DOCUMENT SEGMENT:
* * * * * * * * *
Welcome to Nintendo Jeopardy, exclusively at NReviews! This
section of the website is no longer being maintained, but you
can enjoy the two Jeopardy style games using the links on the
left sidebar!

On July 8th, 2005, the first version of Nintendo Jeopardy was
released, and it is Pokemon Edition 1. Our second Jeopardy
game is Pikmin Edition 1! Rules are listed below. You can also
send in your own questions to be put in our next edition! Below
this, you can read the rules.

Pokemon Edition was first posted on July 8th, 2005. Questions range from all over the
series, so be ready for anything! The game's questions/answers are accurate as of the day
published. Since the Pokemon universe has changed drastically since the questions were
written, please keep in mind that it essentially covers the first three generations of

Pikmin Edition was first posted on January 11th, 2006. Questions range to anything from
Pikmin or Pikmin 2.

1. Setup

You'll need at least two players. You can have as many players as you want, but to easily keep track of other
players, you should limit it to five. In the real Jeopardy, there are three players, so that really works best. One
person who isn't a player needs to be the host who will read each category's questions and have the provided
answers. This person should also keep track of score. Be sure to play in a well-lit area and in a place where the
players won't be easily distracted.

2. Basic Jeopardy Rules

Any player starts the game by choosing a category and money value in points. The host looks up the question and
reads it aloud. In Jeopardy, the 'questions' are actually answers and the 'answers' are really questions. For
example if somebody chose the category of "Super Mario Bros." for 2 points, the 'question' would read, "This is
Mario's brother." Grammatically, that is not a question, but really a statement. The 'answer' would be "Who is
Luigi?". The 'answer' is really a question, so that's what I mean. When I say 'questions' I mean, read the
statement in which there is one answer.
Anyway, after the host reads the question give the players four seconds to buzz in. If nobody buzzes in, then call
time and read the answer to it. In this case, the player who last chose the category chooses the next category as
well. If somebody does buzz in, they need to provide the answer in 'Jeopardy' format. Give them four seconds to
say the answer. If they get it correct, they earn the point value of the question, and get to choose the next
category and question. If they get it incorrect, they lose that point value, and it is deducted from their score. It is
possible to be in the negative (-) zone. If they get it wrong, give the other remaining players three seconds to buzz
in, and then four seconds to provide an answer.
* * * * * * * * *
DATA LINES:
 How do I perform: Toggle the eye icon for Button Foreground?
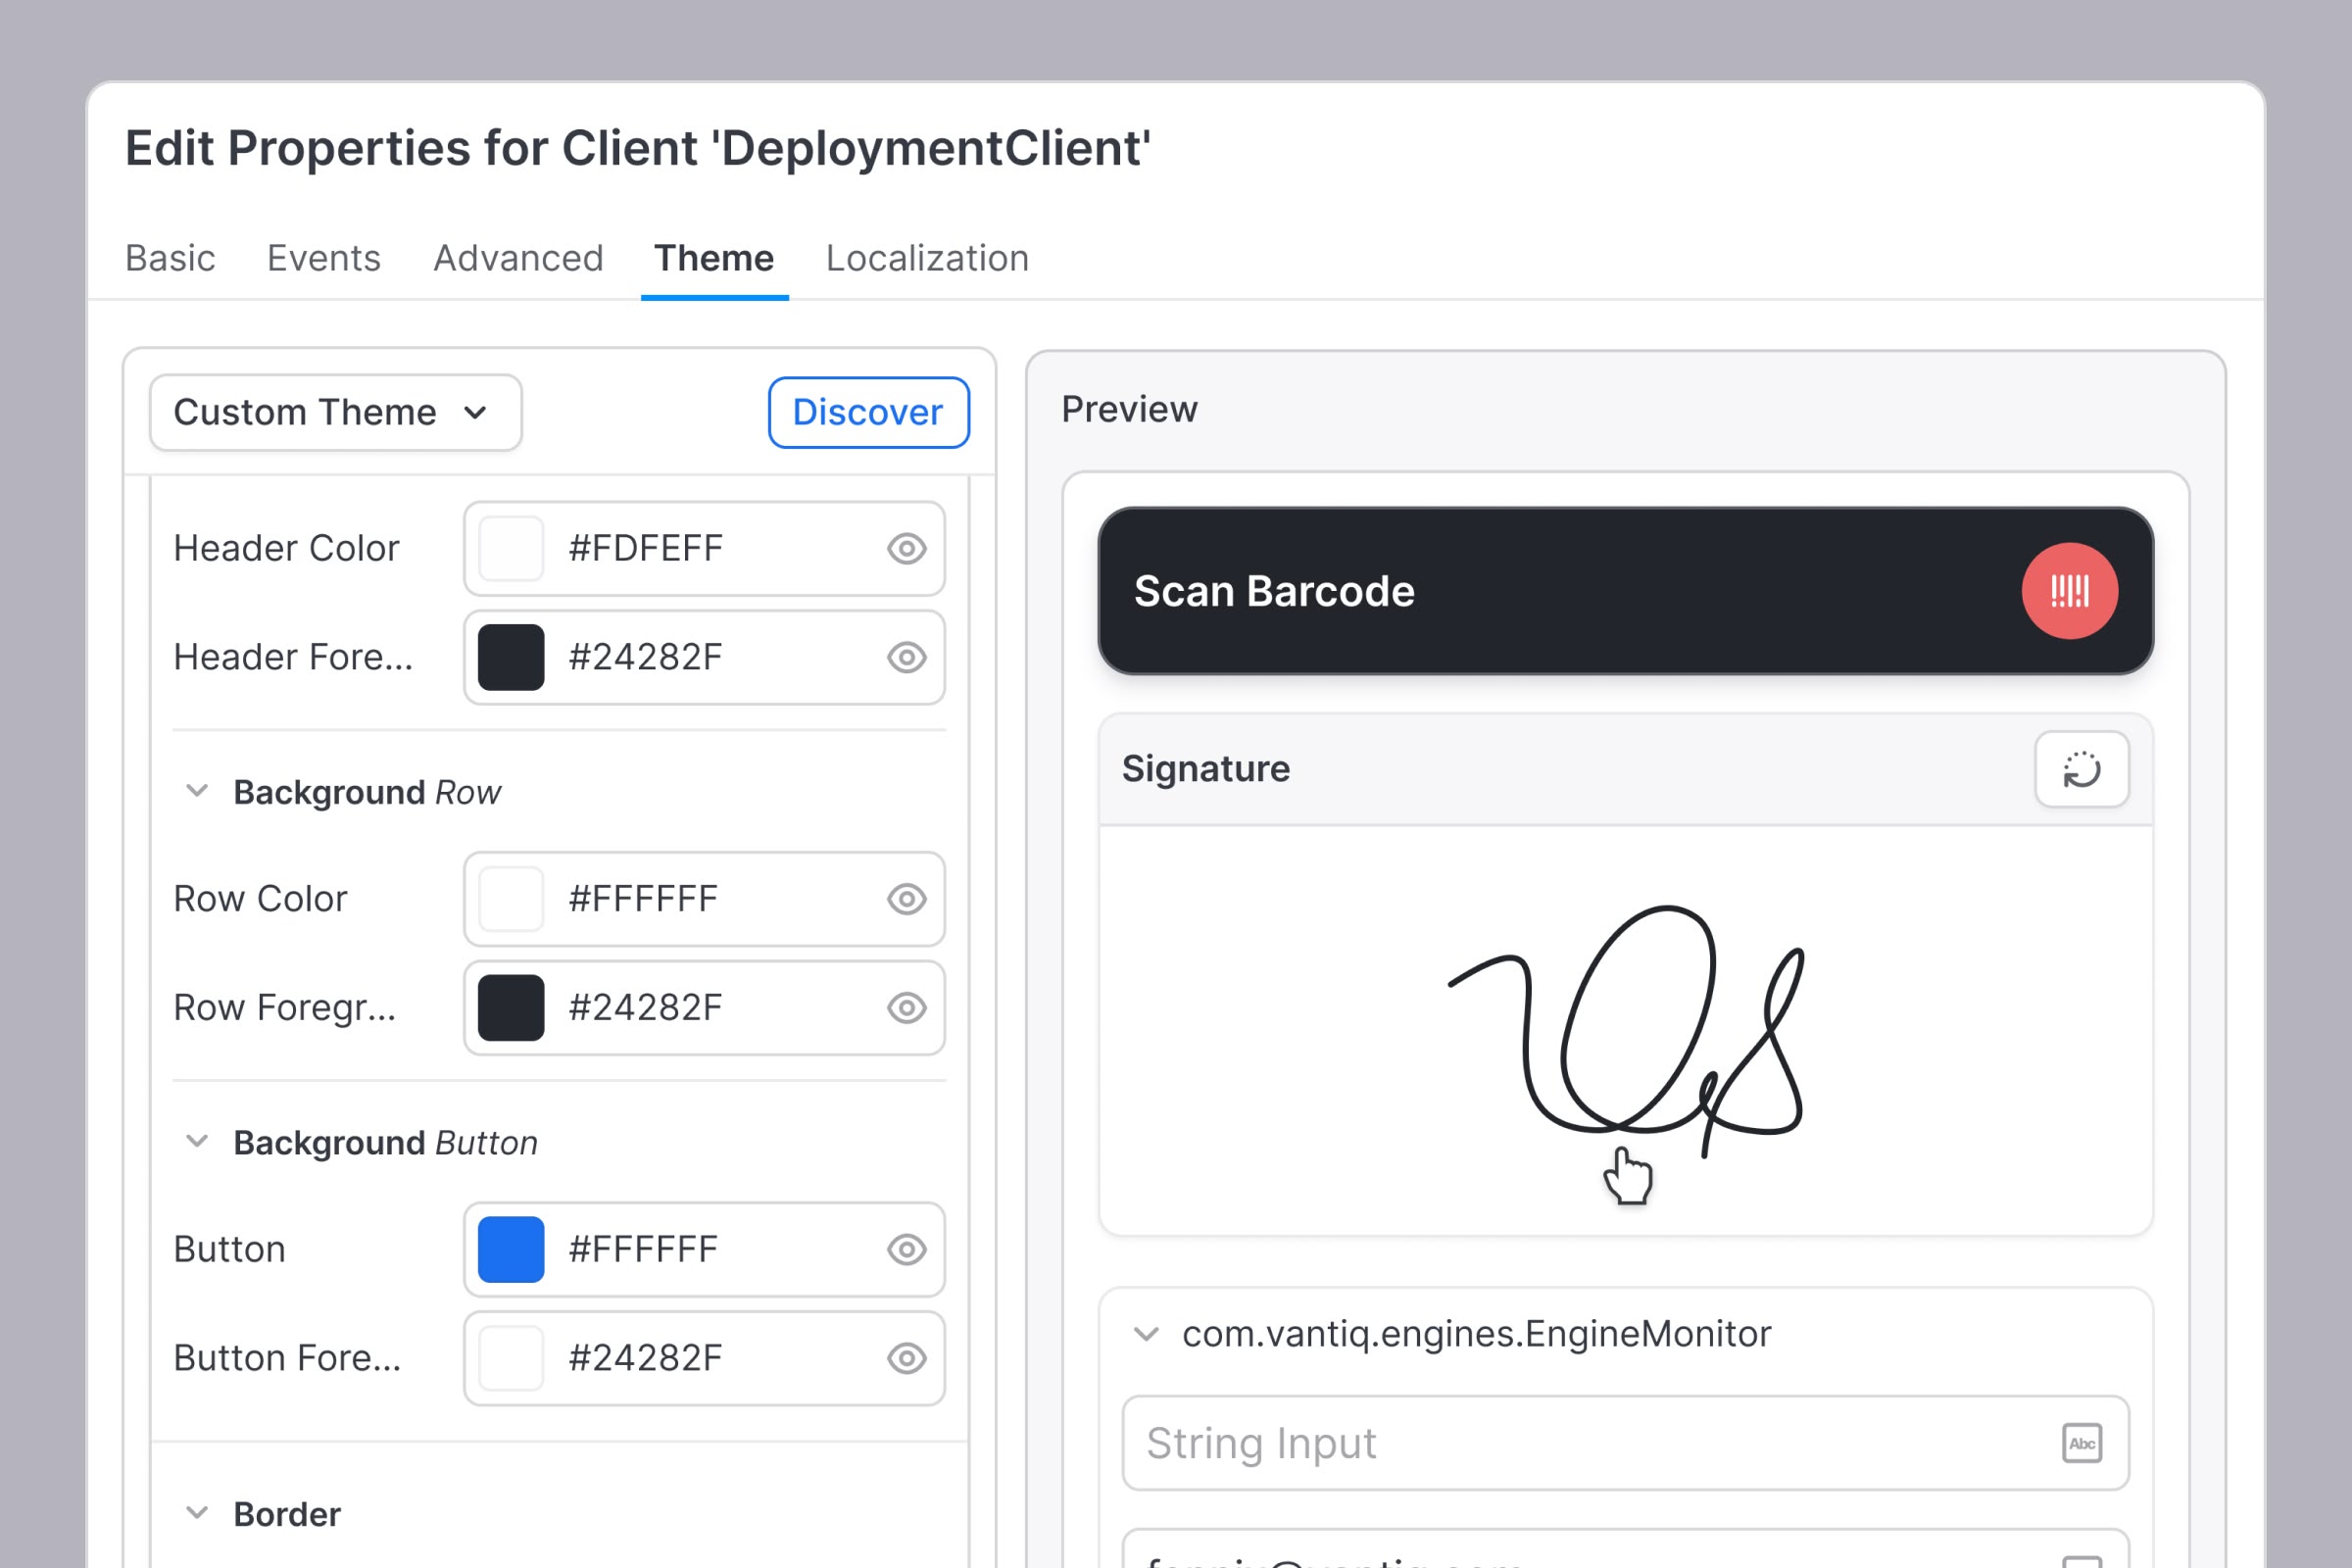906,1358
* * * * * * * * *
Reproduce everything in the Nintendo Jeopardy page from "On July 8th, 2005, the" down to "or Pikmin 2.".

FULL OUTPUT:
On July 8th, 2005, the first version of Nintendo Jeopardy was
released, and it is Pokemon Edition 1. Our second Jeopardy
game is Pikmin Edition 1! Rules are listed below. You can also
send in your own questions to be put in our next edition! Below
this, you can read the rules.

Pokemon Edition was first posted on July 8th, 2005. Questions range from all over the
series, so be ready for anything! The game's questions/answers are accurate as of the day
published. Since the Pokemon universe has changed drastically since the questions were
written, please keep in mind that it essentially covers the first three generations of

Pikmin Edition was first posted on January 11th, 2006. Questions range to anything from
Pikmin or Pikmin 2.